Ostatnie kilka sesji na światowych rynkach akcji upłynęło raczej w sennej atmosferze. Zmienność była niewielka, dzienne zmiany indeksów z reguły nie przekraczały 1 proc. i brak było jasnego kierunku ruchu. W dodatku na części rynków także obroty pozostawiają wiele do życzenia (np. w Polsce).
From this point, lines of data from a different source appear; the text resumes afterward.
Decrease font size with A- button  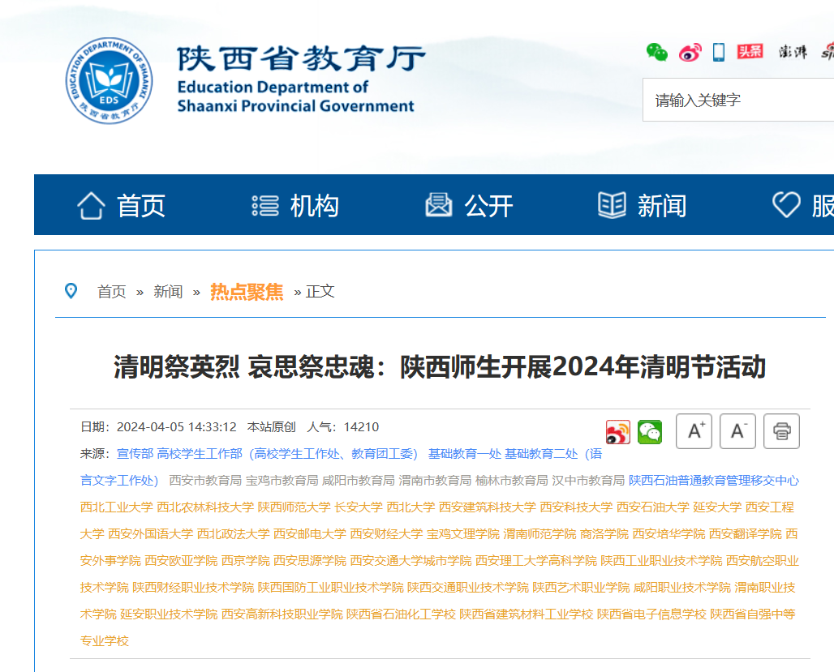pos(738,431)
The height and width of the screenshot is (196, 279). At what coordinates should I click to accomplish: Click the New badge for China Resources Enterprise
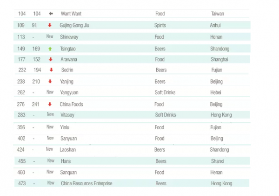point(51,183)
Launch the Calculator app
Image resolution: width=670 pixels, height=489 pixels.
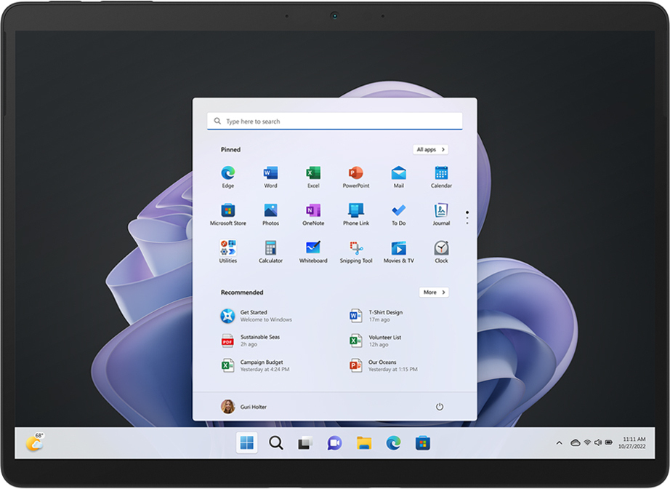click(270, 249)
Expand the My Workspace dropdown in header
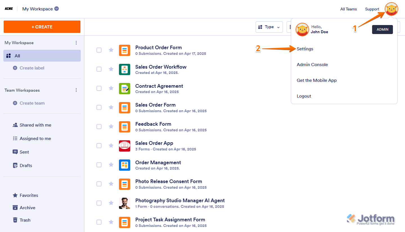Image resolution: width=405 pixels, height=232 pixels. (x=57, y=9)
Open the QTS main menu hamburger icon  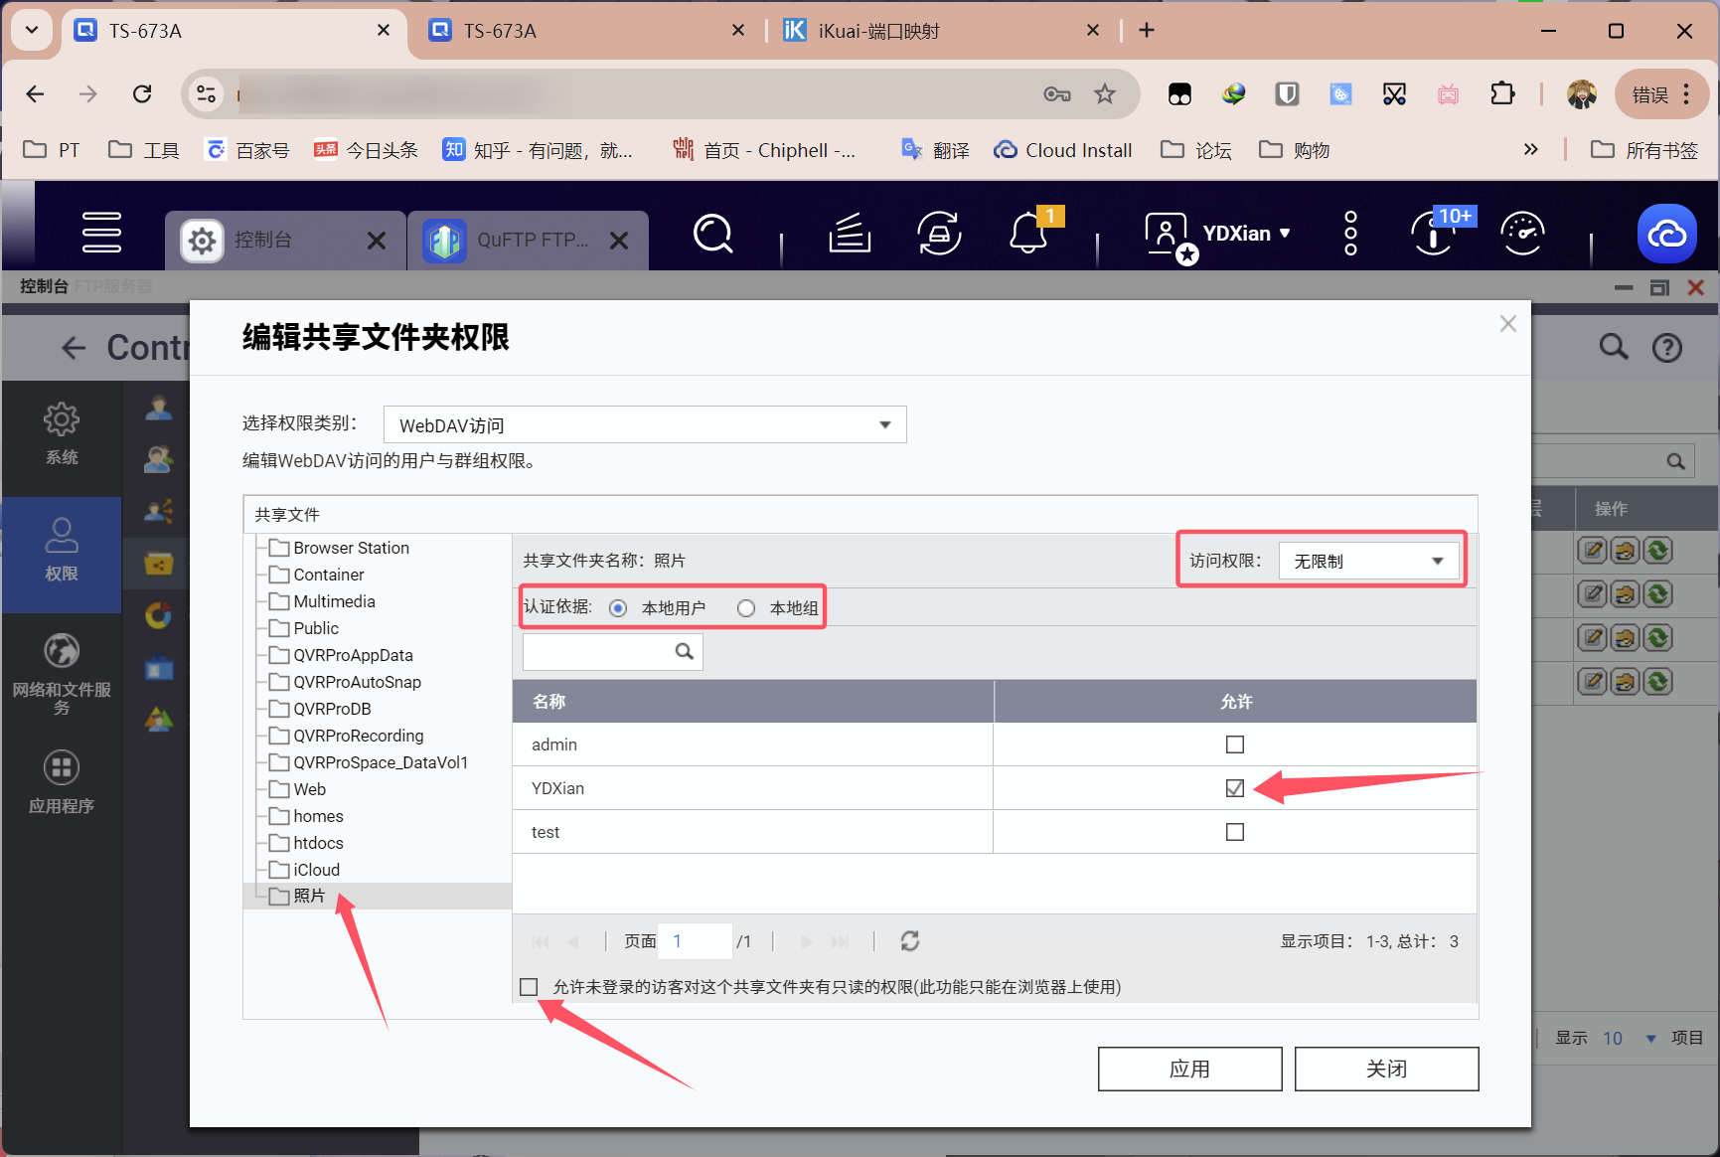click(x=101, y=233)
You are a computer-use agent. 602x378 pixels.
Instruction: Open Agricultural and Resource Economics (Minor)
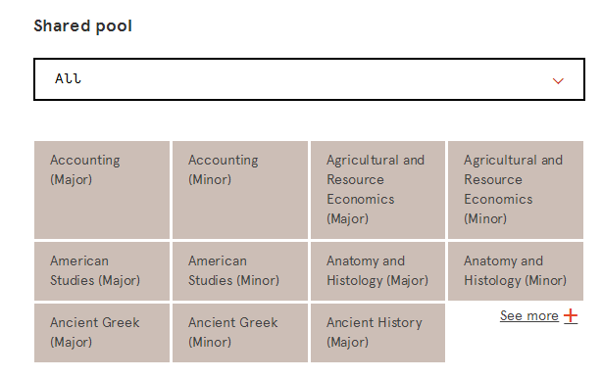516,190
Tym, co może wpłynąć na kształt notowań w najbliższych dniach, jest chociażby środowa publikacja wyników Nvidii w USA, dane inflacyjne z głównych gospodarek czy też w kraju wyniki kolejnych spółek.
W USA Nvidia jako ostatnia z dużych i ważnych firm technologicznych pokazała wyniki za ostatni kwartał. Zarówno przychody jak i zysk netto były wyższe od oczekiwań, choć skala przebicia nie była duża. Również szacunki spółki na III kwartał były wyższe niż konsensus rynkowy, ale znów różnica była niewielka. W sumie więc same dane są dobre, ale reakcja kursu w handlu posesyjnym (-7 proc.) jasno pokazuje, że inwestorzy liczyli na więcej. Jest to zatem kolejny przypadek w tym sezonie wyników, kiedy finalne dane ze spółki nie sprostały bardzo wygórowanym oczekiwaniom.
W Polsce z kolei jesteśmy w trakcie publikacji wyników. Negatywnie zaskoczył np. Eurocash. Spółka ta, podobnie jak Dino czy Jeronimo Martins, działa w bardzo trudnym otoczeniu, tj. rosnących kosztów, braku inflacji cen żywności oraz wojny cenowej pomiędzy największymi graczami na rynku. Z drugiej strony na plus można ocenić wyniki CD Projektu czy Ten Square Games, które były wyższe od oczekiwań. Z największych firm lekko negatywnie wypadły dane PZU.